→ **Passage given**:
Paris – Luxury for Less – Part 1

Are you looking for a first class getaway to Paris, but can’t even afford coach? Read on!  You’ve come to the right place. 

Paris has a reputation for being an expensive city, and rightly so.  With so many treasures to explore, it’s one of the world’s most popular tourist destinations.  But I’m going to show you how to afford real luxury for less in Paris, for less than what you’d spend on a Holiday Inn at home.  Don’t believe me?  Then stick around! 

Over the next series of articles, I’ll discuss how and when to travel, and I’ll cover the “big 5” categories of airfare, accommodation, shopping, sightseeing and dining, to show you how to get the absolute most for your money, and have one of the best vacations ever!  

This is not an article about staying in cheap hostels or 2 star hotels.  There’s nothing wrong with that, I’ve done that too. But this series will focus on higher end accommodations, and show you how to have that luxury splurge for LESS money, something actually within reach of your meager travel budget.  

When to Travel:  My first tip to immediately save 30-40-50%? Travel in off-season!  Typically, off-season in Paris is winter time, from November through March, with the deepest discounts in Jan. & Feb.  Accommodations and airfare are deeply discounted. Crowds are smaller, nerves are less frazzled, and there’s something about the crisp air that makes the aroma of roasting chestnuts and steaming Nutella crepes even more intoxicating.

Paris has such a huge array of sightseeing options, you will never be at a loss for things to do.  Yes, there are a few sights that may operate reduced hours, but with careful planning, you’ll not be disappointed.

The first two weeks of December are an incredible time to visit Paris as well.  Discounts may not be as steep as Jan/Feb, but the beautiful Christmas decorations, dazzling lights, department store window displays, and holiday fetes can make up for that. 

First things first.  You have to get there.  Airfare to Paris from the U.S. is not cheap….not gonna lie.  Airfare in off-season is lower, but still pricey.  Recent searches on Fare Compare, great low fare search site by my friend Rick Seaney, show low season fares from major US cities to be as much as 50% less in Jan/Feb versus summer.

Recent Airfare Searches to Paris:

From: Feb 2010     July
NYC $552 $959
CHI $772 $1,225
MIA $787 $910
ATL $676 $1,261
MPLS $851 $1,247
LAX $658 $1,367
SEA $873 $1,327

Don’t be scared by these prices. Let me show you how to fly almost free. 

Frequent Flier Programs
If you’re a frequent traveler, you’ve already figured this out & can skip this part (but read the Shopping opportunities below).  If you’re not a frequent traveler with a fat corporate expense account paying your way, you may think you’ll never rack up enough miles to cash in on free tickets.  Not so!  You don’t have to travel frequently to earn miles.  There are many other ways to accumulate miles.

Enroll not only yourself, but your spouse, kids and grandkids in airline frequent flier programs.  Idea is that nobody travels by air these days without earning miles.  Most programs allow you to transfer miles between participants, sometimes even offering bonuses to do so (Delta currently has a 50% bonus on miles transfered through 1/31/10, i.e. transfer 5,000 miles to someone, and they received 7,500).  Best to limit yourself to one or two airlines to maximize point accumulation.

→ **Data shown**:
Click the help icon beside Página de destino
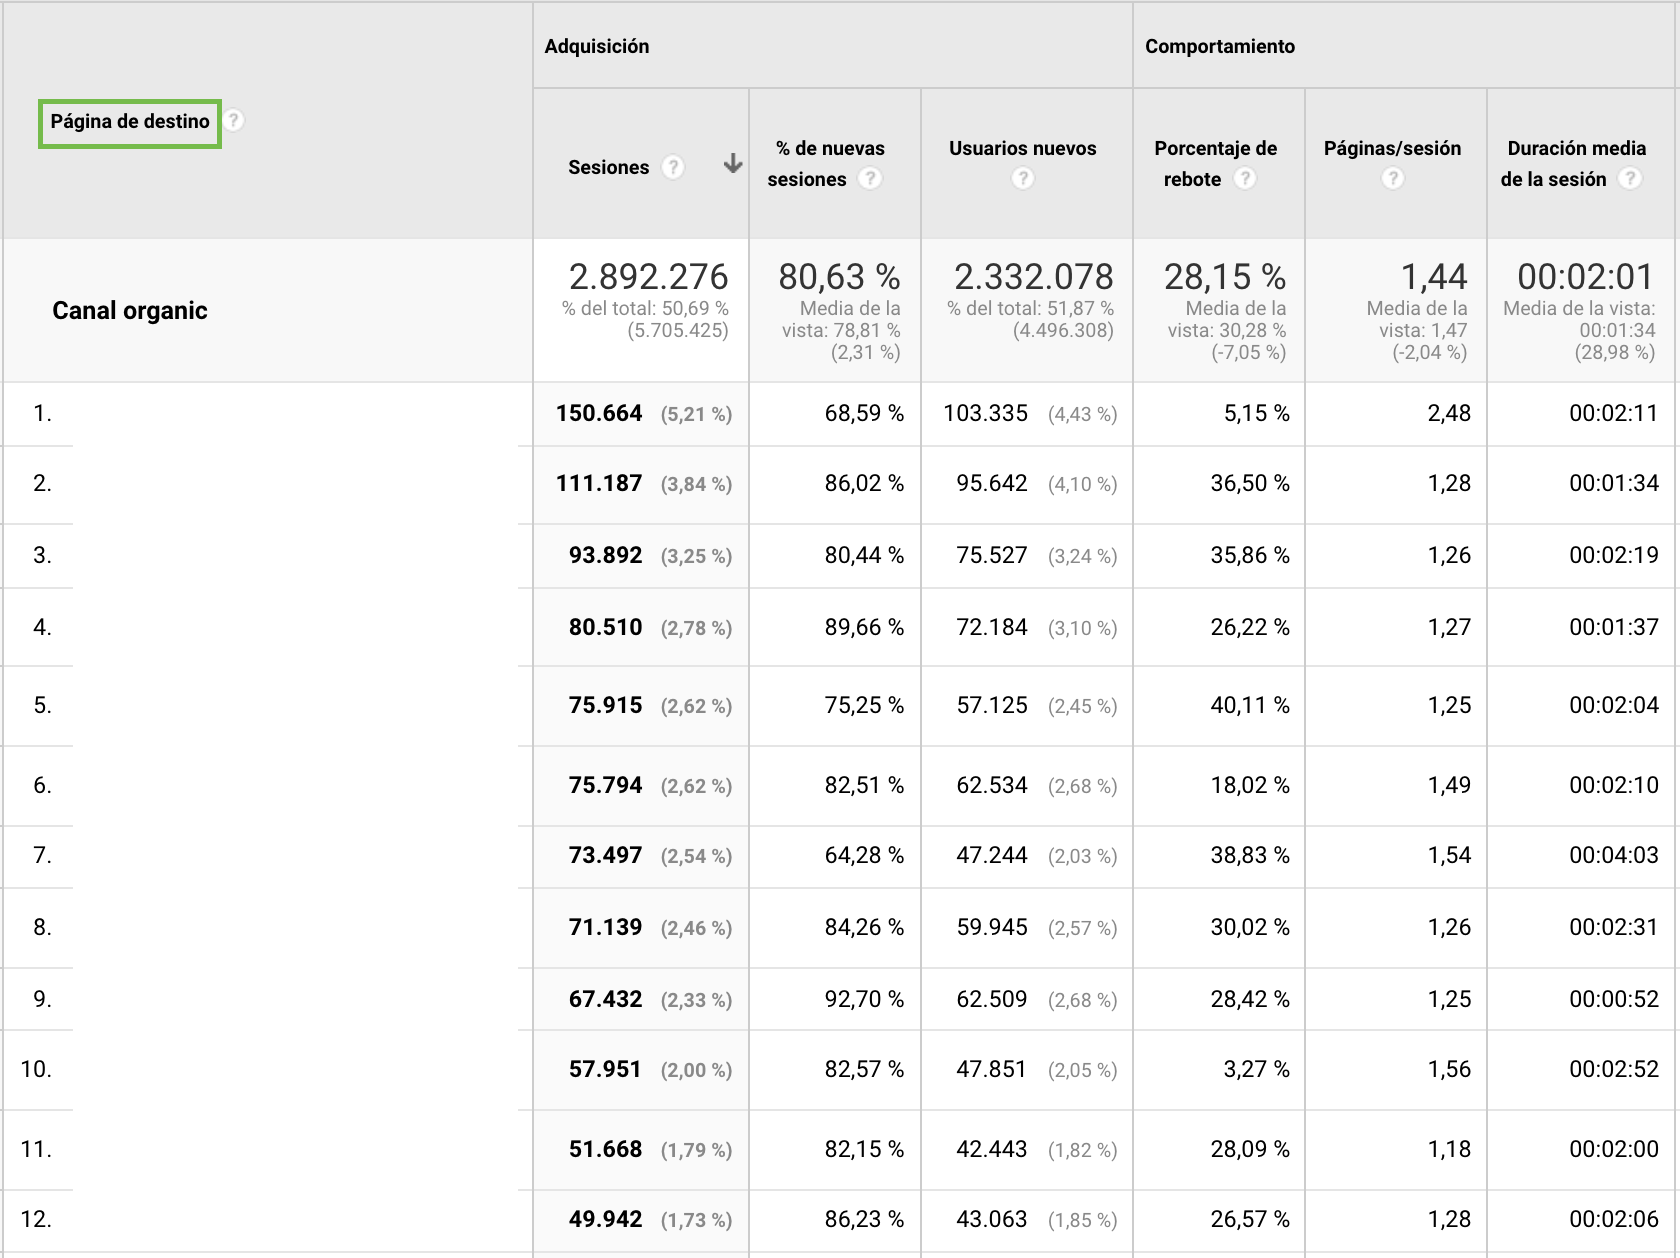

→ **Actions to take**:
#1 In the article on affordable luxury in Paris, what is the author's first tip for saving 30-40-50%?
#2 Reproduce the part of the article on affordable luxury in Paris between "Paris – Luxury" and "best vacations ever!", inclusive.
#3 Carry the article on affordable luxury in Paris forward, starting right after its last sentence.

→ **Responses for each task**:
#1 Travel in off-season.

#2
Paris – Luxury for Less – Part 1

Are you looking for a first class getaway to Paris, but can’t even afford coach? Read on!  You’ve come to the right place. 

Paris has a reputation for being an expensive city, and rightly so.  With so many treasures to explore, it’s one of the world’s most popular tourist destinations.  But I’m going to show you how to afford real luxury for less in Paris, for less than what you’d spend on a Holiday Inn at home.  Don’t believe me?  Then stick around! 

Over the next series of articles, I’ll discuss how and when to travel, and I’ll cover the “big 5” categories of airfare, accommodation, shopping, sightseeing and dining, to show you how to get the absolute most for your money, and have one of the best vacations ever!

#3
Credit Cards
There are great websites devoted to helping you maximize your “flown” miles (FlyerTalk), but only a few sites focus on earning miles outside of actually flying on a plane.  Opening a credit card (for both personal and business accounts) can earn a handsome bonus of 10K-25K miles.  This site, Mile Cards, has a good discussion and comparison matrix of many mileage cards available.  Keep in mind, most cards have a minimum spend requirement, i.e. must spend $750 within the first 4-6 months, to earn the bonus.  Fees are typically waived the first year, and they carry hefty interest rates, so be a wise consumer and don’t charge more than you can afford to pay off in full every month. Read the fine print on every offer.  Also check your hometown airline’s website to learn what their mileage credit cards have to offer.

Once you’ve chosen a card that’s right for your, set up recurring monthly bills to be paid with this frequent flier credit card, bills you’re going to have to pay anyway, electricity, gas, water, telephone, cell phones, etc.  Again, you must be VERY disciplined to ensure you pay off in full every month. Once you get comfortable with that, decide if you want to take the next step to purchase groceries, gasoline, entertainment etc. with your card.  Many people do this successfully today, but it does require discipline.

Another site I like is Frugal Travel Guy.  He’s made quite a hobby of racking up miles, so check out his tips and ideas.  Keep in mind that with rewards come some risks, so do your homework.

In addition to charging monthly necessities on your preferred card, take advantage of all the mile-earning opportunities from online shopping.  Hundreds of popular retailers have partnered with airlines to award you mileage for things you’re going to buy anyway. 

Let me give you some examples.  For purposes of this article, I’m going to focus on shopping opportunities through American Airline’s AAdvantage program, but every major carrier has a similar program, so if AA does not have service from your area, check into other airlines’ programs. 

American developed the very first frequent flier loyalty program in the industry in 1981, and I should know, because that’s when I was hired on by AA as a college student with the launch of the AAdvantage program, to handle inbound calls and enroll applicants. 

American recently added some new features to their retail shopping site American eShopping Mall, with the registered card program.  This lets you register one card (either credit or debit) on the shopping site, and earn miles for purchases.  The twist here is you can now use a debit card, if you decide you don’t want to buy things on credit.  Four ways to earn miles while shopping:

1. Brick and mortar store fronts – Walk in to buy in person, use your registered card (debit or credit), and earn AAdvantage miles.  Downside – this is a new program, and only 12 retailers/restaurants participating right now.

2. Gift Certificate Program – Great program lets you buy gift certificates from 102 popular retailers, like Barnes & Noble, Bath & Body Works, Gap, Old Navy, etc.  Earn 3 miles for every dollar you spend, plus an extra mile if you charge to your AAdvantage Citi card.  Buy the gift certificates to give as gifts for Christmas, birthday, teacher, anniversary, wedding, graduation, etc. Or buy them for yourself for purchases you know you’re going to make anyway (i.e.  Back to school shopping, Old Navy, Famous Footwear, Foot Locker, etc.).

3. Online Retailers – Literally hundreds of major and specialty retailers participate.  You must first visit the AAdvantage eShopping site and launch into the retailers’ site from the AAdvantage page. Every big retailer is here.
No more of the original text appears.